Traditionally, the MPAA has only factored underage smoking into the ratings equation. Now it says it will ask, Is the smoking pervasive? Does the film glamorize smoking? and Is there an historical or other mitigating context? Sounds good, but here's where I cock an eyebrow: MPAA chairman Dan Glickman said this decision emerged from his organization's 40-year mission to provide parents with educational tools, and that "it is a system designed to evolve alongside modern parental concerns." Let's be clear about something: parental concerns don't drive changes to the rating system. Never have. What does is pressure, be it from Capitol Hill, special interest groups or (more often) Hollywood itself.
In the tumultuous 1960s, the ratings board replaced the more restrictive Hays Production Code, which guided film content from the 1930s through the 1950s. Were parents complaining about the old Code being outdated? No. Hollywood wanted the freedom to roll with cultural changes without any threat of censorship, which led to G, PG and R labels. As for the NC-17, whose idea was that? Was it moms and dads needing an alternative to X? Hardly. Filmmakers didn't like the stigma of the X rating, so they lobbied for a euphemism. And don't get me started on whether families or studio bean-counters are better served by the PG-13.

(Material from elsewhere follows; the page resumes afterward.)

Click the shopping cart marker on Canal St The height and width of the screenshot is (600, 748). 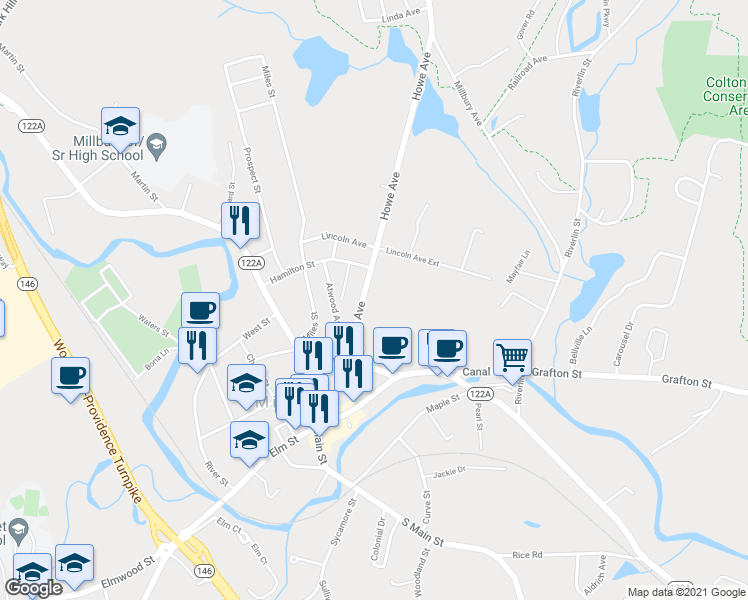512,358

So while I'm glad to hear everyone making the connection between what our children see onscreen and how it influences their attitudes and behavior, Hollywood isn't making any painful sacrifices for the public good by targeting cigarettes. No one but the tobacco companies benefits from actors lighting up and inspiring children to follow suit. Honestly, what movie ever ruled the box office opening weekend because it featured chain-smoking? I'll be more impressed when the motion picture industry and its lobbying arm—the MPAA—recognize the public health hazard of, let's say, explicit violence packaged for its own visceral reward. Will we see changes in that arena? Not likely. Although it feeds a different kind of cancer threatening children and our culture, that vice draws huge crowds and generates big bucks.

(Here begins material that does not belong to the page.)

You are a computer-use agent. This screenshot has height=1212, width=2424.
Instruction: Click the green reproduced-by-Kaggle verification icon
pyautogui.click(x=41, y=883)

Envelope-pushing auteur Robert Rodriguez was shocked when Grindhouse, a brutal double-feature he directed with Quentin Tarantino, cruised to an R rating without a fight. Perhaps hoping for a little extra publicity from a battle to avoid an NC-17, Rodriguez said, "We were disappointed that we didn't have any trouble."
Indeed, the same MPAA patting itself on the back for cracking down on tobacco seems to be getting softer on violence. Just ask Tony Scott. On the DVD commentary for his thriller Déjà Vu the director describes cuts he was asked to make to secure a PG-13, concluding, "If this movie had been released even five years ago, it would've been tougher. It would've been an R-rated movie. Things are getting a little more lenient in terms of, um, the MPAA's not quite as tough as they used to be."
If Glickman and the MPAA really want to put families first, they have more work to do after the smoke clears.